Stored items:
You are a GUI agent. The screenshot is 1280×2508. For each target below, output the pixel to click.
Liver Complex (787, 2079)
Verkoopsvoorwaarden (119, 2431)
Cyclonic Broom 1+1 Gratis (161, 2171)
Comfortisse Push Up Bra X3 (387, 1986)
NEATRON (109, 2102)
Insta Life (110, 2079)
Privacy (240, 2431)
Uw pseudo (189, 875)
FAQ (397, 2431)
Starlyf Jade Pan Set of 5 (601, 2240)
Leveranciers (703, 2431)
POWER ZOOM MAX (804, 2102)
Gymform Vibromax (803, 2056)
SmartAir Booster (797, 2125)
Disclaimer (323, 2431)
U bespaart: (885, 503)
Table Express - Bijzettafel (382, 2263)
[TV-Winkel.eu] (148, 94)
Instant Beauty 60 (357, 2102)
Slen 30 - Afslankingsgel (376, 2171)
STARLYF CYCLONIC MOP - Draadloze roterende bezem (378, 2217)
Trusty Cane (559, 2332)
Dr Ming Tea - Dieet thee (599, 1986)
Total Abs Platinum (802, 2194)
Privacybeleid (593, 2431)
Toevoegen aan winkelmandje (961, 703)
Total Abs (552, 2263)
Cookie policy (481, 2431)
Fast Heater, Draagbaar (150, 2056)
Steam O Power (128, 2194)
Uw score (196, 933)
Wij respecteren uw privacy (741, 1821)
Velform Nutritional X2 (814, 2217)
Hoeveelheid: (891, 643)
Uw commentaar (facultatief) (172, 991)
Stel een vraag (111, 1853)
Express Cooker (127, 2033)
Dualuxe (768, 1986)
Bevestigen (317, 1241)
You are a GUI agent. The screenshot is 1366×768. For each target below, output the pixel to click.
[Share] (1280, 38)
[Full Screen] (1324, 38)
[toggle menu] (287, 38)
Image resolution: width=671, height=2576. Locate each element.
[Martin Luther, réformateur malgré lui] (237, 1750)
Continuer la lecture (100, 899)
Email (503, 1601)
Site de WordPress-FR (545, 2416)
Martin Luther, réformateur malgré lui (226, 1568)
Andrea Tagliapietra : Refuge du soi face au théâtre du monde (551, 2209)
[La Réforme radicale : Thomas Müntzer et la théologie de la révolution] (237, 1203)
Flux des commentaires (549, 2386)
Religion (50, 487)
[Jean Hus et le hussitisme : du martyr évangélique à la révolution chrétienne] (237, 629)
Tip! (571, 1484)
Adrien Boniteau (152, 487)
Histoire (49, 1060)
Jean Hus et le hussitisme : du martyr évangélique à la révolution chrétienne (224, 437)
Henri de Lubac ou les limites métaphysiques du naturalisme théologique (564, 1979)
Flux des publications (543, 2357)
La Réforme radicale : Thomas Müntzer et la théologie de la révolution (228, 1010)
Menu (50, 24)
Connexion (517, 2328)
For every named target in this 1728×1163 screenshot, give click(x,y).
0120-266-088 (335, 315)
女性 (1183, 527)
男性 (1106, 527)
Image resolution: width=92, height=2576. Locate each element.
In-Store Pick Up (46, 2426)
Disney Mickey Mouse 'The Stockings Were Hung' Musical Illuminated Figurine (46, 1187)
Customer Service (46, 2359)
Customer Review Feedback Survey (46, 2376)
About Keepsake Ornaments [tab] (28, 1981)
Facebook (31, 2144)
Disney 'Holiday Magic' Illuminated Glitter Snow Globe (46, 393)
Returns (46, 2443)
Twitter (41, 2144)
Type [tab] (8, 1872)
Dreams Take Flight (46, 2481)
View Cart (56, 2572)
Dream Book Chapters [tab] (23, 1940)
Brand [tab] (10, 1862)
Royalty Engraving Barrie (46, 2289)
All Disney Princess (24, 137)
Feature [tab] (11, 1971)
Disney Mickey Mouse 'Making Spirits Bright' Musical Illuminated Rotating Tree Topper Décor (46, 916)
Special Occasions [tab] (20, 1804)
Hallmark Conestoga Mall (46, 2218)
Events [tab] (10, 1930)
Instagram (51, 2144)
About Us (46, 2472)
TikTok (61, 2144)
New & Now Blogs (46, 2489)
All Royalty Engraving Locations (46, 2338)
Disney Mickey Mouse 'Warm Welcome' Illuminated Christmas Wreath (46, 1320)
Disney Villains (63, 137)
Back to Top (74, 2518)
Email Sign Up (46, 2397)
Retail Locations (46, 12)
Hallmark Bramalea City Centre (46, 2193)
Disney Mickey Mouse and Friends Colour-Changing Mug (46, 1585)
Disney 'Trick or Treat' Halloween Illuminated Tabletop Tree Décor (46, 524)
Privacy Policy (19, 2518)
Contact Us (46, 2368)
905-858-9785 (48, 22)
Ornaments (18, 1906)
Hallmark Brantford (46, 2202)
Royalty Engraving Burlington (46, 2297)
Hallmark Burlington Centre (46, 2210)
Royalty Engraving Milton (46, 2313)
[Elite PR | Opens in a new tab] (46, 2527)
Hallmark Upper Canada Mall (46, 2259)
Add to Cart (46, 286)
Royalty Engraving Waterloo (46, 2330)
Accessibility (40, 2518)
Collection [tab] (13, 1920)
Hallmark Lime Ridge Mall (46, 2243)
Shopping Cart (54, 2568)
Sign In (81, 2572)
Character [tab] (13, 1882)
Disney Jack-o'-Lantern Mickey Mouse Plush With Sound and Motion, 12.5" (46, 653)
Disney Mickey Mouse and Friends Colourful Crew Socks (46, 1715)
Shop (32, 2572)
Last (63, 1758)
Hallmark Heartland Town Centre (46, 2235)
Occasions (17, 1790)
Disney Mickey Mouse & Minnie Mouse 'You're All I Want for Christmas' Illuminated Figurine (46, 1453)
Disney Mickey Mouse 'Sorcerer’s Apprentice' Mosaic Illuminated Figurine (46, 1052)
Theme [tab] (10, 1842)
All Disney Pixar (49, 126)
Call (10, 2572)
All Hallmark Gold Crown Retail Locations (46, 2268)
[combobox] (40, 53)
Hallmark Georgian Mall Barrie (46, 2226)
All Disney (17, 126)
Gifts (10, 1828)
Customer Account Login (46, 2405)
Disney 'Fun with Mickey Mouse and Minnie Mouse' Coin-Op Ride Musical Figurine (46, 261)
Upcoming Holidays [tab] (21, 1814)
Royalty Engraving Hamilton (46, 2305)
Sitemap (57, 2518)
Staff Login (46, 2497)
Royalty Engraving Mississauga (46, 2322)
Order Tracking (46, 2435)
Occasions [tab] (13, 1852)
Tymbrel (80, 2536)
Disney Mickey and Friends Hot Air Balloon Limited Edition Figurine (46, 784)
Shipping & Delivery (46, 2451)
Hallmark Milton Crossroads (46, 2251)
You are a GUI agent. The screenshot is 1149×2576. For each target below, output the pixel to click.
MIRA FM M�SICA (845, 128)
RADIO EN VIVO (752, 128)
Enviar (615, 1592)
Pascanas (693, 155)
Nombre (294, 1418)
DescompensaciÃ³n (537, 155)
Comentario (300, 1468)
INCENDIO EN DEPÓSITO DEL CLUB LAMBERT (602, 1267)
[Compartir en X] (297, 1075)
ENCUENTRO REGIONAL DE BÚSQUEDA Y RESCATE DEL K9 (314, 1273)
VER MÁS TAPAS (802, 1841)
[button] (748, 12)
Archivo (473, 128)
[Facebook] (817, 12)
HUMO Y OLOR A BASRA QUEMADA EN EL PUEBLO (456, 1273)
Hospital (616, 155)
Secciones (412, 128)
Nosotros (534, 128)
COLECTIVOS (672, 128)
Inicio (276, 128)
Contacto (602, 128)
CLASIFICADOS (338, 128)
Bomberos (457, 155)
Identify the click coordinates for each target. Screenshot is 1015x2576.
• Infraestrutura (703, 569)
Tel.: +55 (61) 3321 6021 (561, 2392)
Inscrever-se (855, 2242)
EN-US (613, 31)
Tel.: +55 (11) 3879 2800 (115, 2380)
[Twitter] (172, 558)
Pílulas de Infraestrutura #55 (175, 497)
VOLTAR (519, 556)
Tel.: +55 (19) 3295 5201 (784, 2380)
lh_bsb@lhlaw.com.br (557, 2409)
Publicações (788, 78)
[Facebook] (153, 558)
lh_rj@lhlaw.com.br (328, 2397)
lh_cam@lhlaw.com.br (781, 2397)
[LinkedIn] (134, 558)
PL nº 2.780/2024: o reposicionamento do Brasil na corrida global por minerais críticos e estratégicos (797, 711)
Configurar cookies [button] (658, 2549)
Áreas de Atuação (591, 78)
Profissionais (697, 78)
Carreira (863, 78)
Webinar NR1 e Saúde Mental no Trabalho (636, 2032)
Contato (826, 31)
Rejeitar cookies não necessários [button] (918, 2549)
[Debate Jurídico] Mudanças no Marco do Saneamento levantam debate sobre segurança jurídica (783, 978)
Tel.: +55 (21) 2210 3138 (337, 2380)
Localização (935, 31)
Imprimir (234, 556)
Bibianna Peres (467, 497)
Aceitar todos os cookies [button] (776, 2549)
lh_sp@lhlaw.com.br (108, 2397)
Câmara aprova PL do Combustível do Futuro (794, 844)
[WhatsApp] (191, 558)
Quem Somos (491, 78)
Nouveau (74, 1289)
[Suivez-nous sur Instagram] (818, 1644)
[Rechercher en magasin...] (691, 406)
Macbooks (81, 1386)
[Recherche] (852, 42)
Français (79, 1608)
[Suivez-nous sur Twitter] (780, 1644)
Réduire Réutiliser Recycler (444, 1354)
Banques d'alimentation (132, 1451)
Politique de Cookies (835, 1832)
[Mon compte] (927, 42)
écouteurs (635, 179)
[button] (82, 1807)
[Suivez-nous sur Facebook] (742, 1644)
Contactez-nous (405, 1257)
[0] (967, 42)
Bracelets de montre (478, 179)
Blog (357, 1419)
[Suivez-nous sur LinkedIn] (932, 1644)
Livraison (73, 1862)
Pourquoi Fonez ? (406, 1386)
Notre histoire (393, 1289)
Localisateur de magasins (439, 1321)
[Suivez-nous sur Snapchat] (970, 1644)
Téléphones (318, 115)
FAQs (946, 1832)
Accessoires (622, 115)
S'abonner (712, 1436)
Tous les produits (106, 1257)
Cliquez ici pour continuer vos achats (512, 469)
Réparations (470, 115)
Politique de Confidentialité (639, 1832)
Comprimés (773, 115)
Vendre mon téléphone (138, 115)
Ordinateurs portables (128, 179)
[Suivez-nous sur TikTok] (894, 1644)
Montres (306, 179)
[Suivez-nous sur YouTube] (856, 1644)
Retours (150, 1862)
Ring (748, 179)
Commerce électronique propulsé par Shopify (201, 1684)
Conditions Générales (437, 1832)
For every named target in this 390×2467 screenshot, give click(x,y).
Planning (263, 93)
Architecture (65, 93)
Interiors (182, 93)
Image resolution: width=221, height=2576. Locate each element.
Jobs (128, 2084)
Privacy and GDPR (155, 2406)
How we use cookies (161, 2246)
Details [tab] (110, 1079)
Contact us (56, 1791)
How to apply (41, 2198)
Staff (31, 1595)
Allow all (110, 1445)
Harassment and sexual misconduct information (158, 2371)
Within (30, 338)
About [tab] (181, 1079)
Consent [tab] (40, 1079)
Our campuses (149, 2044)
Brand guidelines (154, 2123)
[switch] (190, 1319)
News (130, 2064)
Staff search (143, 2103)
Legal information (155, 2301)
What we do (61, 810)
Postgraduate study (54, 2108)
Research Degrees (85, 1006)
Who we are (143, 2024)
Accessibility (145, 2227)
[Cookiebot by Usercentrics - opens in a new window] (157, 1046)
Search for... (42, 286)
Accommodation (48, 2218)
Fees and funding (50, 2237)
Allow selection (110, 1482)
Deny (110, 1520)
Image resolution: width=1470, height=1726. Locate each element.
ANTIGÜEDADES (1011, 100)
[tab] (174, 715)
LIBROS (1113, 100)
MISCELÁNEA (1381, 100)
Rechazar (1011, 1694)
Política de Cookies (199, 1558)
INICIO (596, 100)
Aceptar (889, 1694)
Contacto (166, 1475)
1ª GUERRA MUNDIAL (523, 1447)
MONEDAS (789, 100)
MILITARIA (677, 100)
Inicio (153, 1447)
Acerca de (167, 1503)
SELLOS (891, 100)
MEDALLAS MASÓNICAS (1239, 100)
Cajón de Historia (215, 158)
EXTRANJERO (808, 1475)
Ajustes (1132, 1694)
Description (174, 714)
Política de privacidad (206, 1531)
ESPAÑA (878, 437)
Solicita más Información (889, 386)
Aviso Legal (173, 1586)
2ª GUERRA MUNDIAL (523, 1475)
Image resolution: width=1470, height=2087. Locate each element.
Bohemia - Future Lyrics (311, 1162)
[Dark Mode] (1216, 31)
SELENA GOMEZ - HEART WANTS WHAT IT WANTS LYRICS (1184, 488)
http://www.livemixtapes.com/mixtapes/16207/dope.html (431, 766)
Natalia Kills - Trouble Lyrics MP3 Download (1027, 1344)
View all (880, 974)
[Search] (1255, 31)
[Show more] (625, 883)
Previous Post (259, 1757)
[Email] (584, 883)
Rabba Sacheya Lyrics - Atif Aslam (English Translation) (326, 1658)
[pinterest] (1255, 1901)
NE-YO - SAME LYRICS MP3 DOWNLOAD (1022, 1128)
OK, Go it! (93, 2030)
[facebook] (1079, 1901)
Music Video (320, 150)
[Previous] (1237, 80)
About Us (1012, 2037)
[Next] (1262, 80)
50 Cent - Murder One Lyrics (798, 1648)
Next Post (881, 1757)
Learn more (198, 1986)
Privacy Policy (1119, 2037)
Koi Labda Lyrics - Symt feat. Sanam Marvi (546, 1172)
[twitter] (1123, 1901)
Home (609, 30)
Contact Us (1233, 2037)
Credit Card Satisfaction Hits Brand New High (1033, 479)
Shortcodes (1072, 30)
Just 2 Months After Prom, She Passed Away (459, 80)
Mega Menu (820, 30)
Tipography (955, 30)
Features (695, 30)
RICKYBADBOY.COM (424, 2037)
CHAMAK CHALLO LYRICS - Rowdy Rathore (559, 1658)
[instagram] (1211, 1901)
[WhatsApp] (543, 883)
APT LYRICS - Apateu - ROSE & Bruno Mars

About this exercise:
Above are the entries. Copy exactly the part that opens with the line containing "Dreams Take Flight (46, 2481)" and closes with the line containing "TikTok (61, 2144)", and no more.

Reply:
Dreams Take Flight (46, 2481)
View Cart (56, 2572)
Dream Book Chapters [tab] (23, 1940)
Brand [tab] (10, 1862)
Royalty Engraving Barrie (46, 2289)
All Disney Princess (24, 137)
Feature [tab] (11, 1971)
Disney Mickey Mouse 'Making Spirits Bright' Musical Illuminated Rotating Tree Topper Décor (46, 916)
Special Occasions [tab] (20, 1804)
Hallmark Conestoga Mall (46, 2218)
Events [tab] (10, 1930)
Instagram (51, 2144)
About Us (46, 2472)
TikTok (61, 2144)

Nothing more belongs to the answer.